There were few flubs this year that compared to the one made by the American Family Association. The American Family Association is an ultra-conservative “family” organization that promotes their spin on Biblical values via the internet, a recipe for disaster if there ever was one. The AFA ratcheted up the protection of their moral rights this summer by opting to censor certain words on their site using the Worst Invention Ever: auto find-and-replace.
*Side Note: Auto find-and-replace is a horrible, horrible invention. Whoever invented it needs to have their name changed to “Poop Johnson.” That way, they’ll fully understand the power of their monstrous creation. No one actually uses auto find-and-replace to do anything productive. Auto find-and-replace was invented for evil pixies who hack computer databases and hijack report papers before replacing words like “the” with words like “boobies.” Nice job, auto find-and-replace inventor.
The specific word the AFA wanted to censor was “gay.” They chose to find-and-replace all instances of the word “gay” with the word “homosexual” instead. You can probably see where this is headed.
During the Summer Olympics, the AFA website picked up an AP news feed regarding none other than American sprinter Tyson Gay. Yes. Instead of “Tyson Gay wins…,” the headline read “Tyson Homosexual wins…” This isn’t the first time this booboo has occurred, either. Just ask Memphis Grizzlies star Rudy Gay. But really, what else would you expect from an organization that petitions the FCC every time an episode of The Simpsons airs.
In order to properly acknowledge the accomplishments of the AFA, we here at Seattle Sportsnet came up with a more complete list of words that the webmasters at AFA.net should consider censoring in the future. Feel free to contribute your own ideas, as well.
- Dick, Wang, Cock. Instead of the more offensive terms for male genitalia, let’s just go ahead and replace those with the old standard, “Penis.” As in, “Penis Vitale elected to College Basketball Hall of Fame,” “Chien-Ming Penis gets victory for Yankees,” and “Pedro Martinez spotted at illegal penis fight.”
- Balls. Not as appropriate as “testicles,” so we’ll pull the old switcharoo. As in, “Two testicles and one strike.”
- Pujols. Simply not the kind of name parents should have to try and explain to their children. We’ll go with “anal orifices” instead. As in, “Now batting for the Cardinals, Albert Anal Orifices!”
- JaMarcus. Not really offensive, but ethnic enough to scare off the most conservative families. Replaced with “Steve,” as in “Steve Russell under center for Raiders.”
- Boner. The proper term is “erection.” As in, “AFA wins Erection of the Year Award.”
- Sack. In health class, it’s called a “scrotum,” so that’s what we’ll call it, too. As in, “Michael Strahan with a huge scrotum!”

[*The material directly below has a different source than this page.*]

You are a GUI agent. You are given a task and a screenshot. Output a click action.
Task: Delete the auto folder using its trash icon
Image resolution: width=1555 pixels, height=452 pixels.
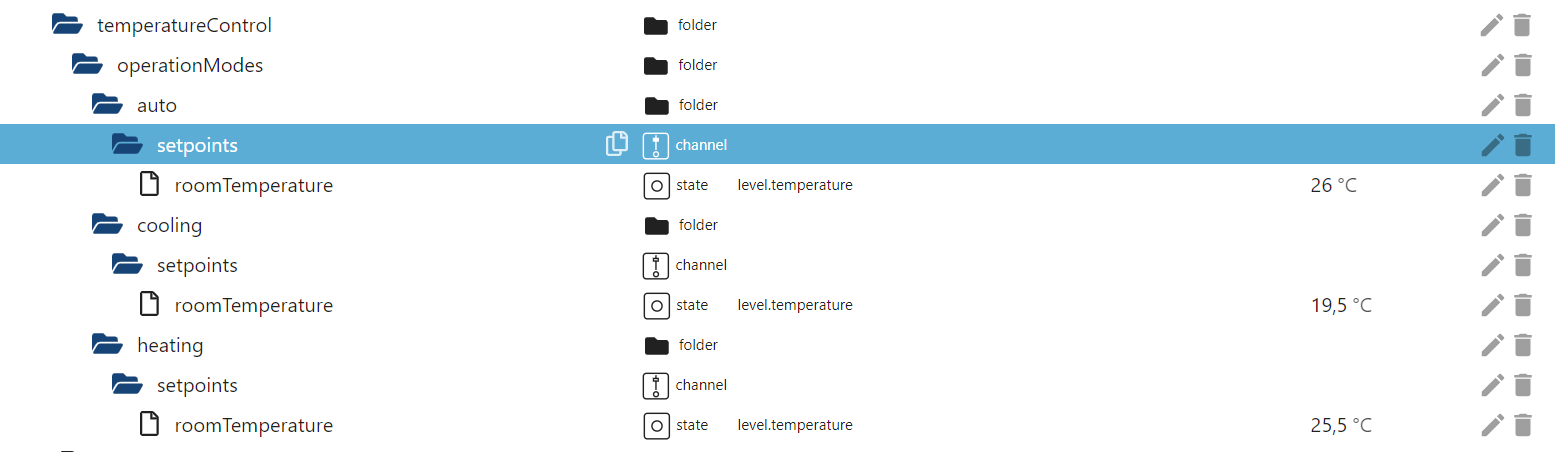point(1522,105)
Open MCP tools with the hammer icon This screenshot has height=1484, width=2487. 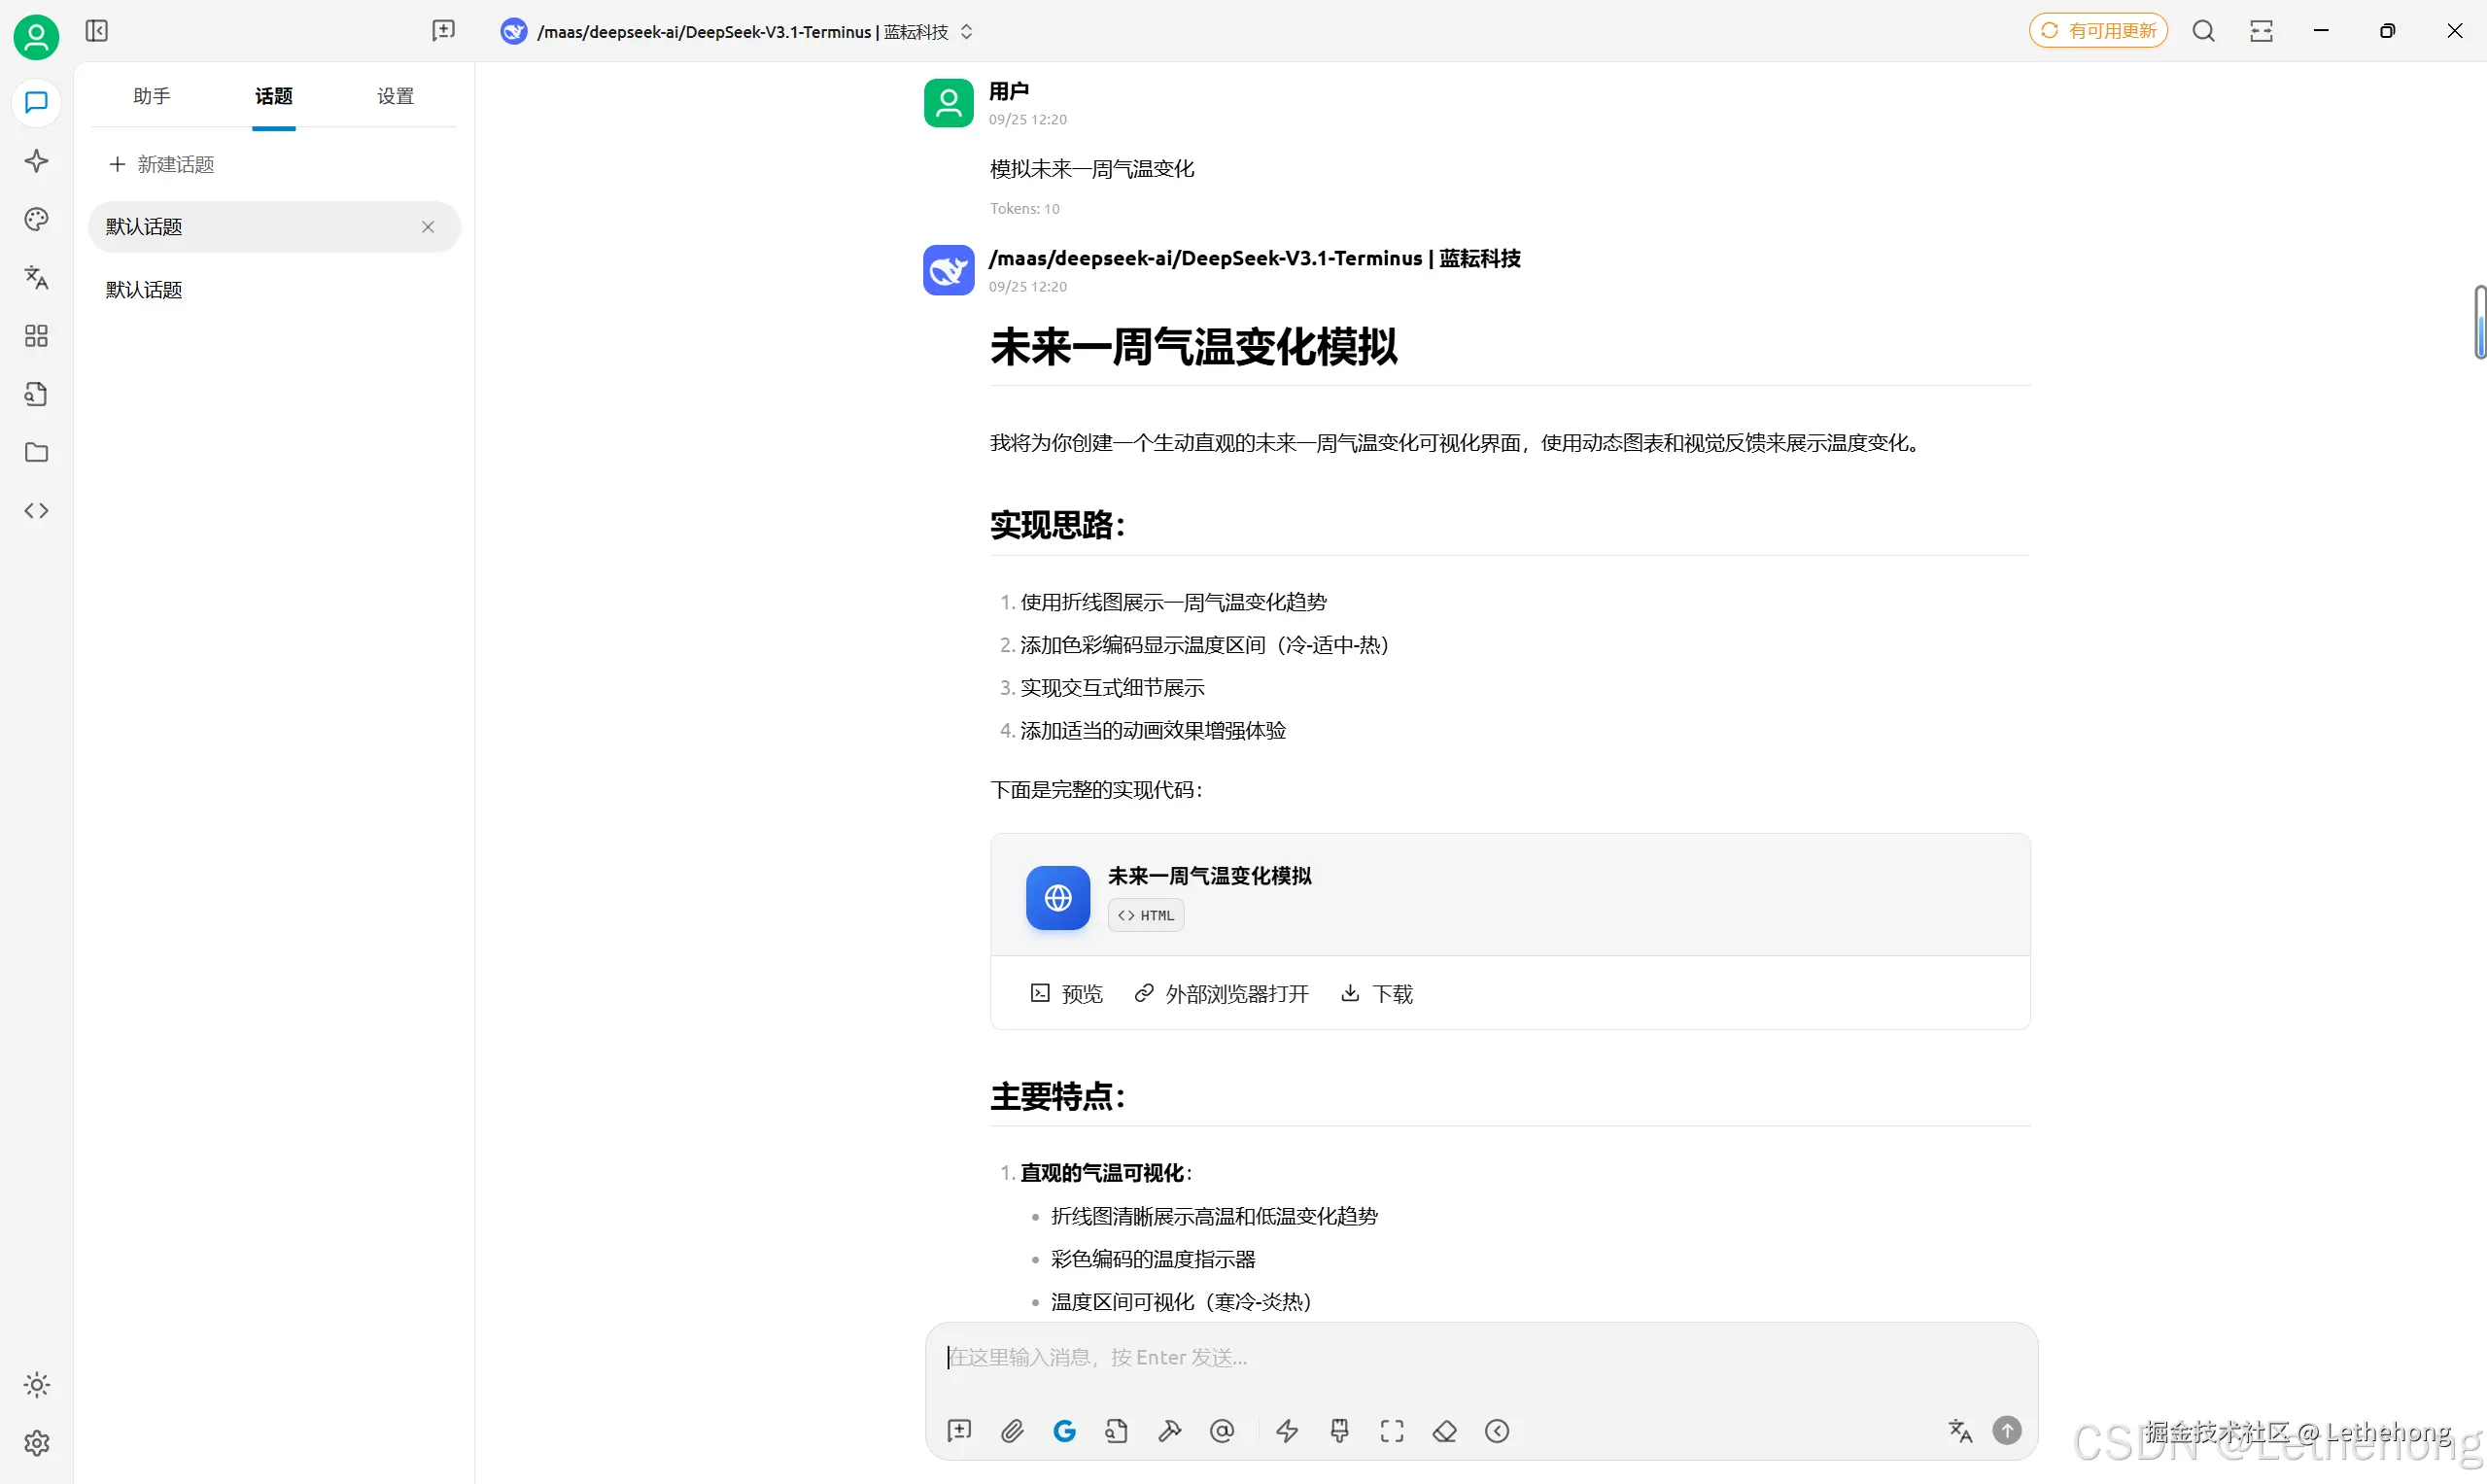pos(1169,1431)
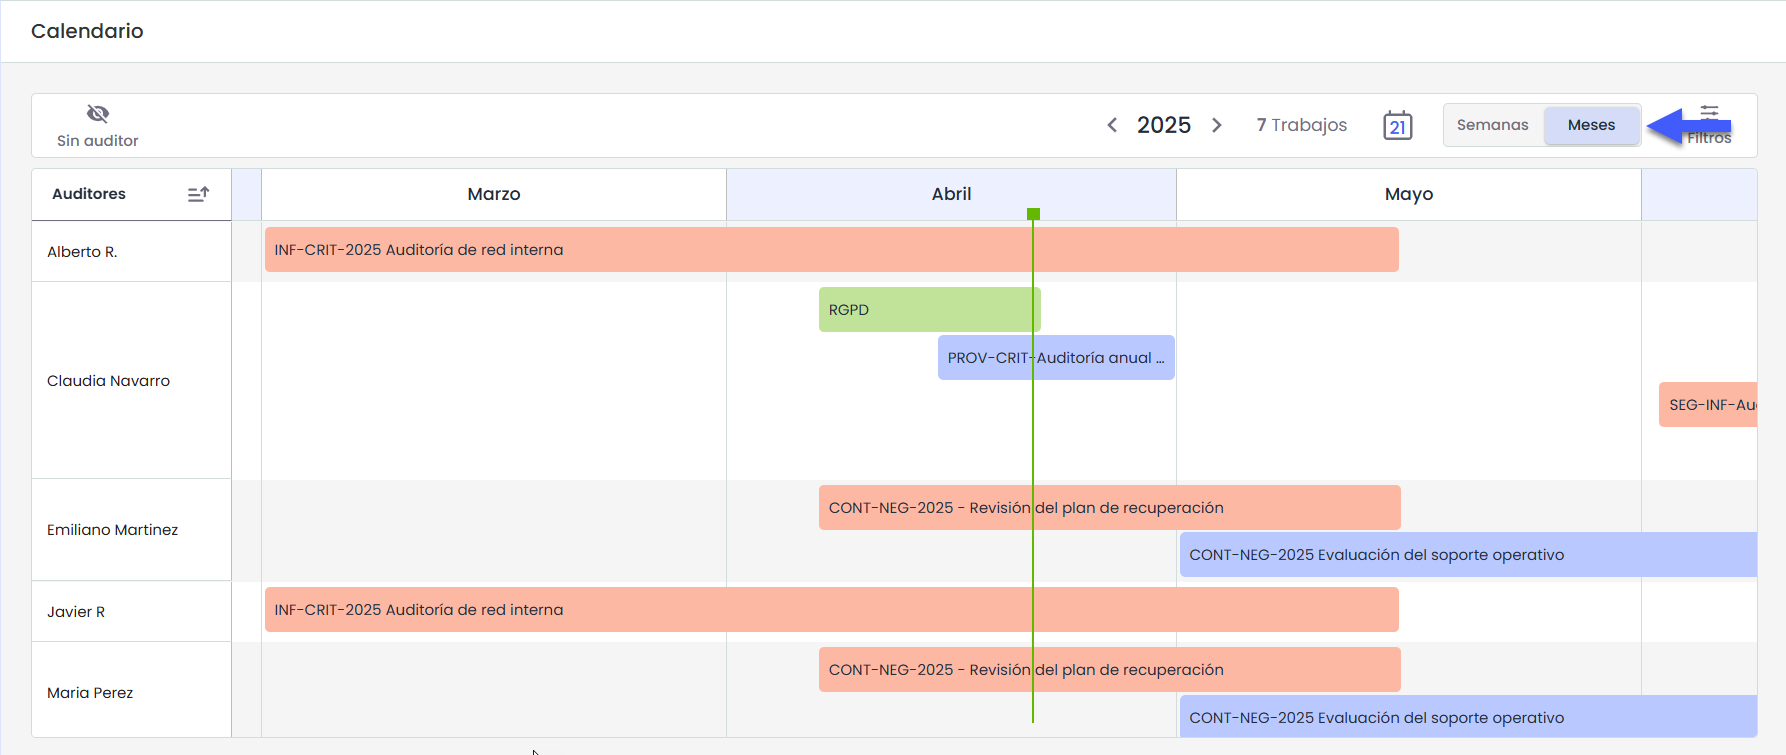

- First Base, Second Base, Third Base, Home Plate. To be replaced by “Friendship,” “First Date,” “Hand holding,” and “Marriage.”
There you go. No one can say we don’t do our part to help out American families. Feel free to check out the AFA website by clicking here and let them know that former Major League pitcher and ex-Mariner Homosexuallord Perry sends his best wishes.